::: Given data
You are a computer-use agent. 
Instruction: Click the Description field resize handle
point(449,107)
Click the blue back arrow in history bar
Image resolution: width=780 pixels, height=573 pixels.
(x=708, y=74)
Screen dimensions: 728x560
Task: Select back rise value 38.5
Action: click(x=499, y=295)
::::::
::: Given data
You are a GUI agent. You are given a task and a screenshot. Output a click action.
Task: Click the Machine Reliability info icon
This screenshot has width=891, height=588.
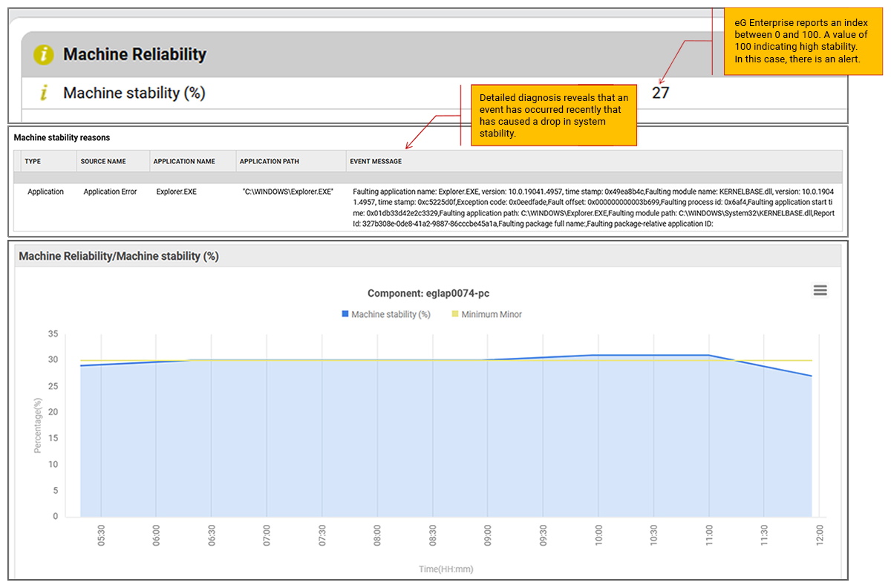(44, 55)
::::::
** Task directions **
For the records above, state how many lines contain "agent", and nothing more.

** Response to the task **
2